__Article__:
┌──

= Moveable feast =

Observance in a liturgical calendar with no fixed calendar date

A moveable feast is an observance in a Christian liturgical calendar which occurs on different dates in different years. It is the complement of a fixed feast, an annual celebration that is held on the same calendar date every year, such as Christmas.

==Spring paschal feasts==
Often considered the most important Christian observance, Spring paschal feasts are a fixed number of days before or after Easter Sunday, which varies by 35 days since it depends partly on the phase of the moon and must be computed each year. In the Hebrew calendar, the new moon of Aviv, spring, is fixed as the Lunar New Year, and the month is called Nisan. The 14 of Nisan is the paschal full moon, the day of the Pesach seder, a ritual meal telling the story of the Exodus from Egypt. It is one of the three pilgrimage festivals incumbent on all Jewish males living in the land of Israel. For this observance of this mitzvah, commandment, Jesus and the disciples went to Jerusalem, and held a festive meal known as the Last Supper on Passover night according to the gospel of John (or the day before according to the synoptic gospels).

Quartodeciman Christians continued to end the Lenten fast in time to observe the Passover (Christian), which occurs before the Lord's day, as the two are not mutually exclusive. However, due to intense persecution from Nicene Christianity after the Easter controversy, the practice had mostly died out by the 5th or 6th century, and only re-emerged in the 20th century.

In Eastern Christianity (including the Eastern Orthodox Church, the Oriental Orthodox Churches, the Assyrian Church of the East, and the Eastern Catholic Churches), these moveable feasts form what is called the Paschal cycle, which stands in contrast to the approach taken by Catholic and Protestant Christianity.

└──

__Data segment__:
┌──

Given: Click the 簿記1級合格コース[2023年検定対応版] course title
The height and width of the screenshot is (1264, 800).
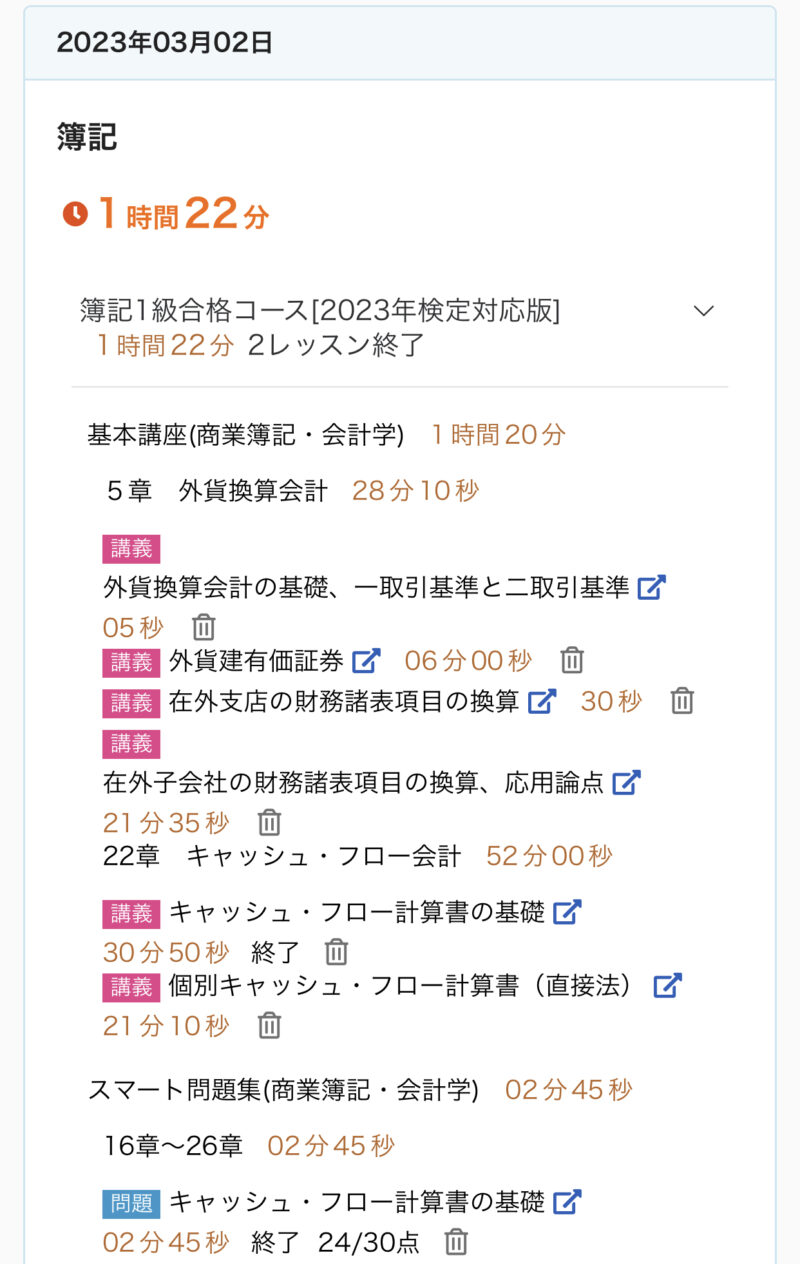Looking at the screenshot, I should [320, 311].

└──

__Exercise set__:
1. Summarize the article in two sentences.
2. Transcribe the article word for word, starting with "Quartodeciman Christians continued" and going on through "the 20th century.".

__Answers below__:
1. A moveable feast is an observance in a Christian liturgical calendar whose date differs from year to year, unlike a fixed feast such as Christmas. The spring paschal feasts fall a fixed number of days before or after Easter Sunday, whose date varies by 35 days because it depends partly on the phase of the moon.

2.
Quartodeciman Christians continued to end the Lenten fast in time to observe the Passover (Christian), which occurs before the Lord's day, as the two are not mutually exclusive. However, due to intense persecution from Nicene Christianity after the Easter controversy, the practice had mostly died out by the 5th or 6th century, and only re-emerged in the 20th century.